Das alte Gesetz. The original Finnish handbill in both of our languages, Finnish and Swedish. |
Our music for Das alte Gesetz (The Ancient Law) was written to evoke the sounds and spirit of the world the film inhabits, including the plangent and ecstatic melodies of the Jewish shtetl. For the scenes that unfold in the traditional Yiddish-speaking hometown of the protagonist, the rabbi’s son, we composed and improvised nigunim, or wordless Hasidic songs that are sung with religious fervor. Some, like the opening strains of the score, are meditative; others, as in the Purim holiday dance scenes, joyful and played at a gallop. Svigals interprets these melodies on the violin with unique instrumental effects that have been passed down from fiddler to fiddler for centuries and give klezmer playing its unmistakable flavor. These krekhtsn, as they are called, imitate the vocal stylings of the synagogue cantor and the Yiddish folksinger, punctuating musical phrases with sobbing and laughing sounds that lend the genre its high emotional affect.

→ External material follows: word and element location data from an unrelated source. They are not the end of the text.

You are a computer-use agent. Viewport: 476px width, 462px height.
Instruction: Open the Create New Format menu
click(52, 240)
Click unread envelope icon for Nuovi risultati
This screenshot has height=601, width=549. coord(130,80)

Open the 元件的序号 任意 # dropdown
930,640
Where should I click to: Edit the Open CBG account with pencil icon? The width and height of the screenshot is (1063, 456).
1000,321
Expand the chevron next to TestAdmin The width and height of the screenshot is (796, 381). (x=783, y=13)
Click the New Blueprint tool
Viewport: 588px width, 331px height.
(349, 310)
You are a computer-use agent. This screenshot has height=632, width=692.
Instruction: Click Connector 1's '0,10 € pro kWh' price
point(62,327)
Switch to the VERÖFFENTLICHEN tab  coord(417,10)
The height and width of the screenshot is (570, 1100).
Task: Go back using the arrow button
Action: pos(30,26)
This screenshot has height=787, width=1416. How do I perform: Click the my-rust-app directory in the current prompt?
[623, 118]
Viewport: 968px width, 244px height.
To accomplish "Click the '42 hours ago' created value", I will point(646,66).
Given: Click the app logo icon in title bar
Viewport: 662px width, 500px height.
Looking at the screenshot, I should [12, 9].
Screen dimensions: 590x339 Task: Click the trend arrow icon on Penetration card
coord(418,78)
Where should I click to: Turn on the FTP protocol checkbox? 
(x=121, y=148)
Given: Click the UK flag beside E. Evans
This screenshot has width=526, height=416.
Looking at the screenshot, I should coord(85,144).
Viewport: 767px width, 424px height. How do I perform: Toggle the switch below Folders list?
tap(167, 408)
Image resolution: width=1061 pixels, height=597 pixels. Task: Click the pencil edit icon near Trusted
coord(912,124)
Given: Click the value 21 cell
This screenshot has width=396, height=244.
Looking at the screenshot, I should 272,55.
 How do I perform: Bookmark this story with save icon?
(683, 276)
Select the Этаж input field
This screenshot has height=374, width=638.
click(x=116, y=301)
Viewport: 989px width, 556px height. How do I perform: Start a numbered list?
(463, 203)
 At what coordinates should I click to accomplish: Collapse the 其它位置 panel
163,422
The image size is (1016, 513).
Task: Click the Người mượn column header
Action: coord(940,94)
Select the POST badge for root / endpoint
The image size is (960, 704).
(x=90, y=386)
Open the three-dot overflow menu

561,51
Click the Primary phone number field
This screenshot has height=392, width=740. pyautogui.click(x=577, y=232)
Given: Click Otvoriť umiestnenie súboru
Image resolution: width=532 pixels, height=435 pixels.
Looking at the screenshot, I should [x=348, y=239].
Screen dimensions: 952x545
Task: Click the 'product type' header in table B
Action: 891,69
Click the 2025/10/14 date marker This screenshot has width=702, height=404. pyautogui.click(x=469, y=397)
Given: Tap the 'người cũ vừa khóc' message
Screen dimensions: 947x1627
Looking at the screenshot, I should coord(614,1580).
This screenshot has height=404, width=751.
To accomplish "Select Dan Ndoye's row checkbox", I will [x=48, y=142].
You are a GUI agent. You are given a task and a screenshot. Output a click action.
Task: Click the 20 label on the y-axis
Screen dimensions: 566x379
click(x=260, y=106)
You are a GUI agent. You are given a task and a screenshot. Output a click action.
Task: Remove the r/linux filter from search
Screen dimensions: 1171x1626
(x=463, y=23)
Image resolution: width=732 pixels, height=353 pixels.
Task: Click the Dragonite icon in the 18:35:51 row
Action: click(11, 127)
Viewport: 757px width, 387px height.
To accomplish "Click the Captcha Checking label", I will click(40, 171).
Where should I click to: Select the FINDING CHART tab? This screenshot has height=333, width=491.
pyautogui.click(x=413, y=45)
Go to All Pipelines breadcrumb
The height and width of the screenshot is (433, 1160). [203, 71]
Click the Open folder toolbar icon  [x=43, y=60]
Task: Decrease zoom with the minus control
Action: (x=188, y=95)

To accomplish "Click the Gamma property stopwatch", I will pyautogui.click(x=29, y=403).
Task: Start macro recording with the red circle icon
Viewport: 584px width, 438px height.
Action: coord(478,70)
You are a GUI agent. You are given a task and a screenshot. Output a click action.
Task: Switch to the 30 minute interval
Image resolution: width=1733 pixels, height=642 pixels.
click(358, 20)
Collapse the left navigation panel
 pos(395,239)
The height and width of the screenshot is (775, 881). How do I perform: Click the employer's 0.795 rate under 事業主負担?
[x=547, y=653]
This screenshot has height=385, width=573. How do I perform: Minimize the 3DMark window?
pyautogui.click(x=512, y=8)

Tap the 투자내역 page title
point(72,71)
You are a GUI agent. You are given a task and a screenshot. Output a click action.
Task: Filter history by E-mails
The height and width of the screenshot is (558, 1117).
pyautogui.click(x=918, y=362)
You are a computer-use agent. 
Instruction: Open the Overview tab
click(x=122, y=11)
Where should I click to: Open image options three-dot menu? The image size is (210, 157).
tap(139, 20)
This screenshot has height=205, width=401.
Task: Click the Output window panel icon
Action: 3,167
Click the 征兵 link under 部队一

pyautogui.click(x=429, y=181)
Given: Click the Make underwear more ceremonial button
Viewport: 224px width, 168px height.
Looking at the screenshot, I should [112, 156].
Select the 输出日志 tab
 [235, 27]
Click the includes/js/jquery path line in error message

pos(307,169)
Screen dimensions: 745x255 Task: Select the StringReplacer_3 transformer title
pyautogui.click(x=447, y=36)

When the rabbi’s son ventures out into the wider world and, ultimately, the great capital of Vienna, the sonic landscape shifts. The score pivots now to Viennese-style ballroom dances, and piano fantasies improvised by Sosin that draw on the art music aesthetic of the age of silent film, bending and turning to follow the motions of the indelible characters in the story. In addition to piano, Sosin uses digital samples of cello, clarinet, a string orchestra and a whole marching band to add instrumental color to the musical palette, including three pieces of music associated with Vienna — the Austria-Marsch Op. 20 and Liebeslieder Waltz, Op. 114, of Johann Strauss, Jr. who is portrayed in the film, and an excerpt of the slow movement of Beethoven’s Piano Concerto No. 4
This is the first collaboration for Svigals and Sosin. Both composer/musicians have classical training and are exceptional improvisers, which made for three days of unique recording sessions at Stone Studios in Lakeville, Connecticut. While all of Svigals’ work took place during that time, Sosin added the other instrumentation during the following week in his own studio, playing solo piano or filling in piano, accordion and string orchestra accompaniments to Svigals’ studio solos. Listening to the entire score, it is often difficult to hear how each section was created — whether a written tune of Svigals, an improvised tune by Sosin, or a true collaboration as they played to the film, finding new synergetic musical approaches to each scene.